INDUSTRIE ET TERRITOIRES... CONJUGUÉS PAR ARESIA
Si la réindustrialisation de la France est devenue un mot d’ordre national partagé par la plupart des responsables politiques et des Français, sa concrétisation se doit d’être adaptée à l’échelle de chaque bassin d’emploi. La réindustrialisation de l’ïle-de-France n’obéit pas aux mêmes leviers que la redynamisation du Hainaut ou de la banlieue toulousaine. La mise en place d’attachés d’industrie de défense dans les préfectures de région contribuera à la prise en compte de ces différences. Dans la France du 21e siècle, l’ambition industrielle ne peut reproduire les schémas qui ont présidé aux Trente Glorieuses. Aujourd’hui, plusieurs écueils nous semblent devoir être relevés.
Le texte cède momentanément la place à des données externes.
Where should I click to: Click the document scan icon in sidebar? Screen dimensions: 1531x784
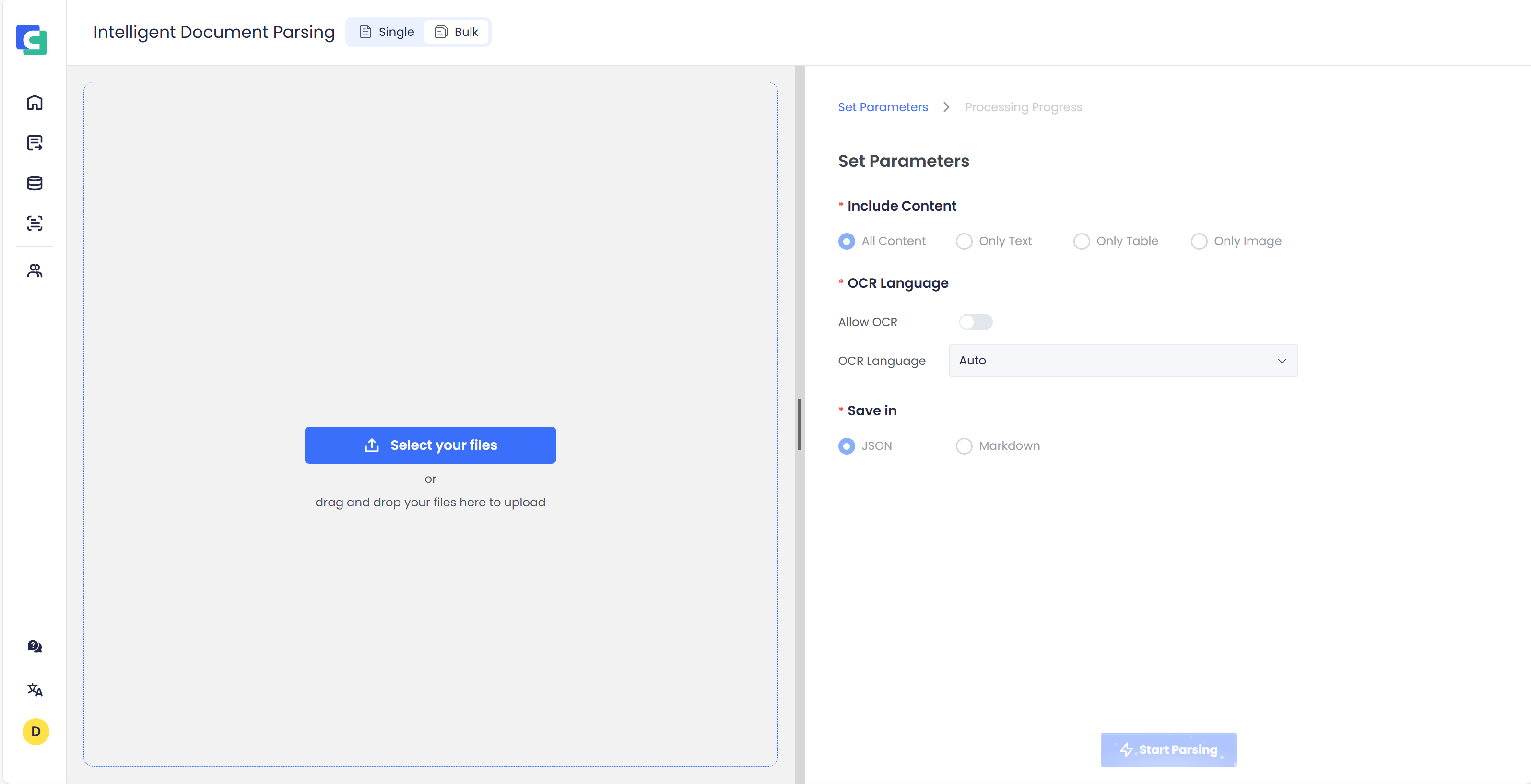(x=35, y=223)
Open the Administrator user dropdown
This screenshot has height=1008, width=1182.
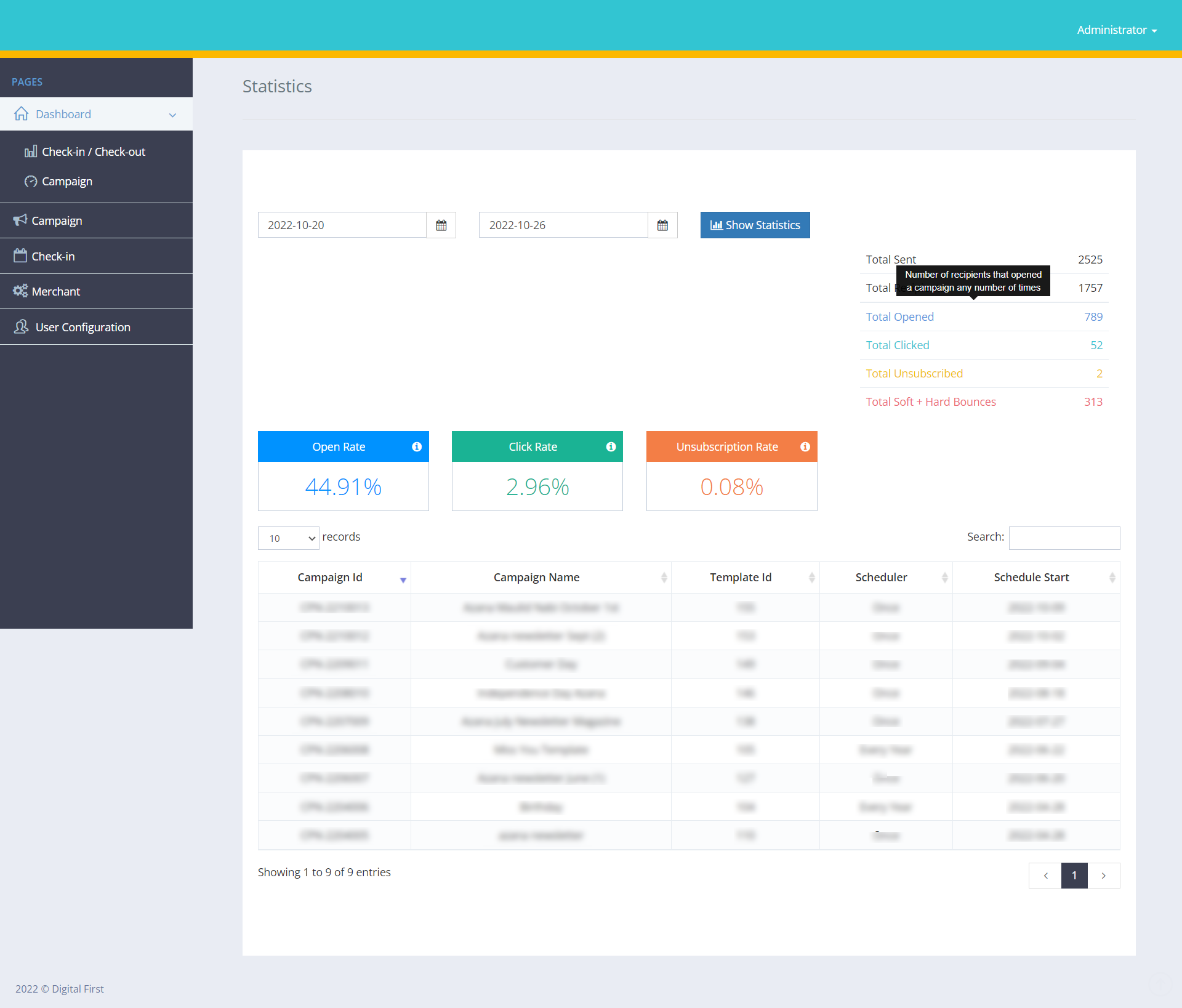pos(1116,30)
" Le courage de la nuance " (Jean Birnbaum, 2021)
L’acceptabilité de l’activité industrielle par la société civile est un premier écueil à affronter. Dans des espaces géographiques soumis à un fort flux démographique comme la région capitale, la pression foncière pour construire des logements peut être un véritable frein au développement ou à la création de sites industriels pourtant pourvoyeurs d’emplois. De même, la proximité d’activités industrielles peut être perçue comme des nuisances par les habitants (« une usine, oui, mais pas à côté de chez moi »). Cependant, rien n’est impossible comme le démontre la densification des sites ARESIA à Valenton (Val-de-Marne) et à Witry-lès-Reims (Marne), tous deux situés au cœur des communes. Ces sites appartiennent à l’histoire de leurs villes et sont bien connus des habitants qui y ont souvent eu des proches salariés. A l’écoute de leur population, les élus se montrent vigilants sur la préservation de leur patrimoine industriel. Ils accueillent plus que favorablement le développement des sites et les accompagnent avec énergie. Un responsable politique préfère gérer le développement de son économie locale que traiter des friches industrielles. Aux entreprises toutefois de faire preuve de responsabilité en intégrant les nouveaux investissements dans le tissu urbain pour limiter toute source de nuisance, bien sûr répondre aux attentes environnementales et contribuer ainsi à l’image de la collectivité.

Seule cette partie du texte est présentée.